7.一种根据权利要求1至3任一所述的快速检测梅花鹿源性鹿产品的定量PCR试剂盒的制法，其特征在于：具体包括以下步骤：

第一步 引物与探针的设计：

(1)根据NCBI基因数据库已注释的梅花鹿Cytb基因序列,用DNAMAN软件比对分析梅花鹿和马鹿、驯鹿、赤鹿、白臀鹿、驼鹿等亲缘性近的物种的序列,选择梅花鹿序列中特异位点较多的片段作为靶序列,应用Primer Express 3.0软件设计一对特异性引物P1、P2和一条特异性的探针P3，双标记探针的5’端标记报告基因羧基荧光素FAM,3’端标记淬灭基团羧基四甲基罗丹明TAMRA；

(2)引物与探针序列

上游引物P1:5’-GGTGCTGGCCTCCAACAG-3’

下游引物P2:5’-GGTGGGCTCAGGTGATAGAGACT-3’

探针P3:5’fam-CATTCACCCACTAAACCCCCTAGAAGTCCC-temra 3’

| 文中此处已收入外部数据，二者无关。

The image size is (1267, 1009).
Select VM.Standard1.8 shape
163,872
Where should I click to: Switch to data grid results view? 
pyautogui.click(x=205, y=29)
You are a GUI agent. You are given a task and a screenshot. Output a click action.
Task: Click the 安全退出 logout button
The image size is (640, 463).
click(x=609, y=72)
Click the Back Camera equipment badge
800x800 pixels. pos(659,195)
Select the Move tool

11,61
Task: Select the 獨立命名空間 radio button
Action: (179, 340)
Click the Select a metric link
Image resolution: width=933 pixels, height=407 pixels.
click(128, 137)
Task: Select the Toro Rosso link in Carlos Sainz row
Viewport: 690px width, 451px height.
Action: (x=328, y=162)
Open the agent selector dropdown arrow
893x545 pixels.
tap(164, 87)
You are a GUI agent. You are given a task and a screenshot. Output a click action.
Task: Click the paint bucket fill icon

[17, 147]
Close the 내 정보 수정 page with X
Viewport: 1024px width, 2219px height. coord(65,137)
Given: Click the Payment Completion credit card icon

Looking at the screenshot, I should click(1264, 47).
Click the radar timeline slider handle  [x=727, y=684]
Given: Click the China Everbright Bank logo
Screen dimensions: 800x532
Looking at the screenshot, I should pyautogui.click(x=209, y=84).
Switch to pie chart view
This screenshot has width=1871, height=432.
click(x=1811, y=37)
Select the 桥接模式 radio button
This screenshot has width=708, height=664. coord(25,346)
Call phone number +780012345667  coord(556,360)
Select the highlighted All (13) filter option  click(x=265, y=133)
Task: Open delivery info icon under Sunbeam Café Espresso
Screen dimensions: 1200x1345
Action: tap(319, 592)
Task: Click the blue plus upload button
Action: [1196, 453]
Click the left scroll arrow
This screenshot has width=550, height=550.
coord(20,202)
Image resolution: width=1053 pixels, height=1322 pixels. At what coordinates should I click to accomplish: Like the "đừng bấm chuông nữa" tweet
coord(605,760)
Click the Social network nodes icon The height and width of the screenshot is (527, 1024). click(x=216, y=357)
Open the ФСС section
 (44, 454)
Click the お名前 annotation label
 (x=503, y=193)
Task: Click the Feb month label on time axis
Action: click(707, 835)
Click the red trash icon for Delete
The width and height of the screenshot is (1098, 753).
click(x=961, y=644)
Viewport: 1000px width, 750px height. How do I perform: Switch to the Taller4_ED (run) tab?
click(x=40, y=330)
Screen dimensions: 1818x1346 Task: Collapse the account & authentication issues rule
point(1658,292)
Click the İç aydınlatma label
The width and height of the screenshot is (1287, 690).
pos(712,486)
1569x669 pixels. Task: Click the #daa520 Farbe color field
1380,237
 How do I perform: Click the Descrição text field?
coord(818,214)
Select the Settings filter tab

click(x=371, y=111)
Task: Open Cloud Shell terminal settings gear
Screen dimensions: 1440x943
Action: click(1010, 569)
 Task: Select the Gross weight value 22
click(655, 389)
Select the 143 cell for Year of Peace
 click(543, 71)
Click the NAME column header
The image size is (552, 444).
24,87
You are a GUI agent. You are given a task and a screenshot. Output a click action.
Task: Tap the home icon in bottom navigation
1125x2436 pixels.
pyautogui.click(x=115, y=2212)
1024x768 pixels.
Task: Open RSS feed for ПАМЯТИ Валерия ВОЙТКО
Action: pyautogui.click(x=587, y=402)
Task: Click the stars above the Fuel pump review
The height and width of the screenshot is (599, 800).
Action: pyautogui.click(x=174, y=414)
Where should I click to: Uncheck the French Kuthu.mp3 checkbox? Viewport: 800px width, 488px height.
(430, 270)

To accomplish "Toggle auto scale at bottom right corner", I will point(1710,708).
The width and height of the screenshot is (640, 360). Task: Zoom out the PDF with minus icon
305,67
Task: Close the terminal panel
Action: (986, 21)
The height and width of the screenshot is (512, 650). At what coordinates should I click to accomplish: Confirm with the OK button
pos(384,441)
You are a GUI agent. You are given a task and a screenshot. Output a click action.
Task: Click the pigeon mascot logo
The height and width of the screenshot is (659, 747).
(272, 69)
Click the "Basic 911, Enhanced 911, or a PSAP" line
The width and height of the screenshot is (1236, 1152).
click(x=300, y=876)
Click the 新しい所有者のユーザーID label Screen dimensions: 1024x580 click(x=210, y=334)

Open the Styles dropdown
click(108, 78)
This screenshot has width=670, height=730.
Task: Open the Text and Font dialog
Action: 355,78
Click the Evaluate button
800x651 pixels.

第二步 扩增反应条件：分别对荧光PCR的引物、探针浓度、dNTPS浓度、及PCR的退火温度、时间、循环参数等进行优化，筛选出PCR扩增的最佳反应体系如表1；

扩增反应条件：95℃预变性5min；95℃变性10s，60℃退火/延伸40s，40个循环；

第三步 特异性检测：将实验室自行采集保存，以及其他研究院所惠赠的梅花鹿、马鹿、牛和羊源性15份组织样品由实验室新建立的定量PCR方法检测；结果样品1、3、5、7、9、11号样品梅花鹿源性成分检测结果为阳性，2、4、6、8、10、12、13、14、15样品梅花鹿源性成分检测结果为阴性，实验室定量PCR检测结果与提供给定值一致，说明本方法特异性良好；

第四步 灵敏度检测：将含有浓度7.8×10⁷pg/μL的梅花鹿DNA质粒进行连续10倍梯度稀释成8个梯度进行实时荧光PCR扩增，并设置重复；以Ct值37为下限判定该方法的灵敏性；根据检测结果确定方法的灵敏度，检测灵敏度在DNA水平上可达到10pg/μL；

第五步 重复性和稳定性检测：以10倍梯度稀释已知拷贝数的质粒为模板,在LightCycle荧光定量PCR仪上检测,得到动力学曲线,并计算出相应的标准曲线；根据检测结果绘制扩增标准曲线,斜率为-3.2111，相关系数为0.9985。试验结果说明检测试剂盒具有良好的重复性和稳定性；

第六步 临床样品检测：将通过多种方式收集的梅花鹿、马鹿、牛和羊源性组织样品15份、鹿血45份、鹿茸鹿角等中药材样品12份样品采用新检测试剂盒进行定量PCR检测，同时采用高丽君，何程远等《基于双重PCR技术的鹿茸及其伪品DNA指纹特征和鉴定》(吉林大学学报)2018，44中的PCR方法作为对照，结果完全一致。